Below are records; copy every line among them that contains the word "this".
[Opening AVAILABLE RECORDS section]
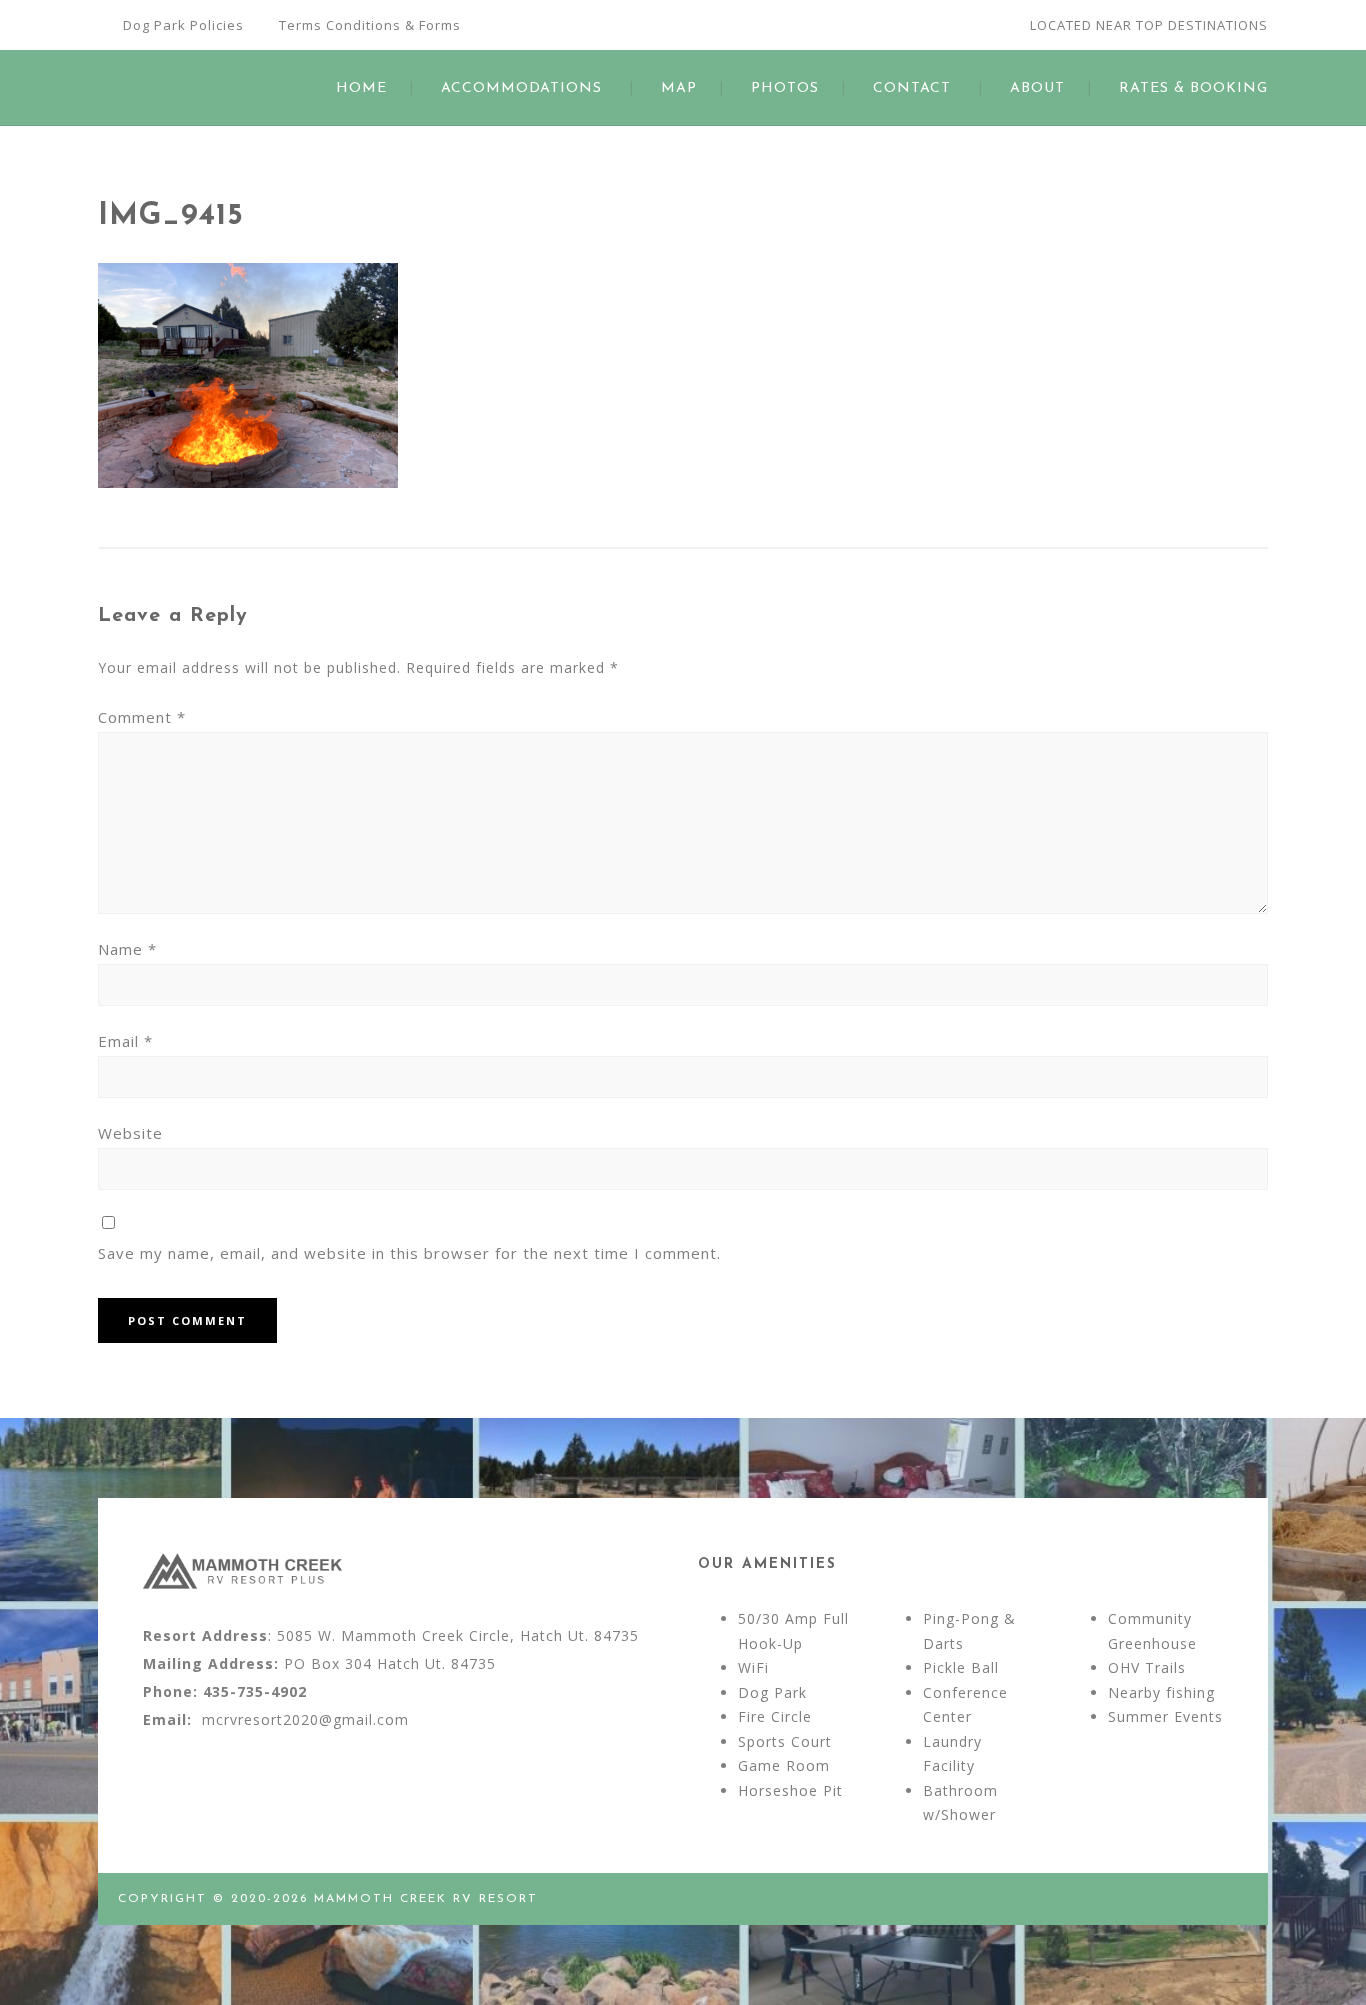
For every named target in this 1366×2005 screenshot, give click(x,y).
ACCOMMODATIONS (521, 88)
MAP (679, 88)
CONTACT (912, 88)
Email (125, 1041)
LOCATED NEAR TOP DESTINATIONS (1149, 25)
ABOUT (1037, 88)
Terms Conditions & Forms (370, 25)
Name (127, 949)
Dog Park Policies (183, 25)
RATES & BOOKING (1193, 88)
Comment (142, 717)
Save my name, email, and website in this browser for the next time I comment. (409, 1253)
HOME (361, 88)
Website (130, 1133)
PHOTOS (785, 88)
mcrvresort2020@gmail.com (305, 1719)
[Closing AVAILABLE RECORDS section]
WRITTEN SOLUTION:
For every named target in this 1366×2005 screenshot, give click(x,y).
Save my name, email, and website in this browser for the next time I comment. (409, 1253)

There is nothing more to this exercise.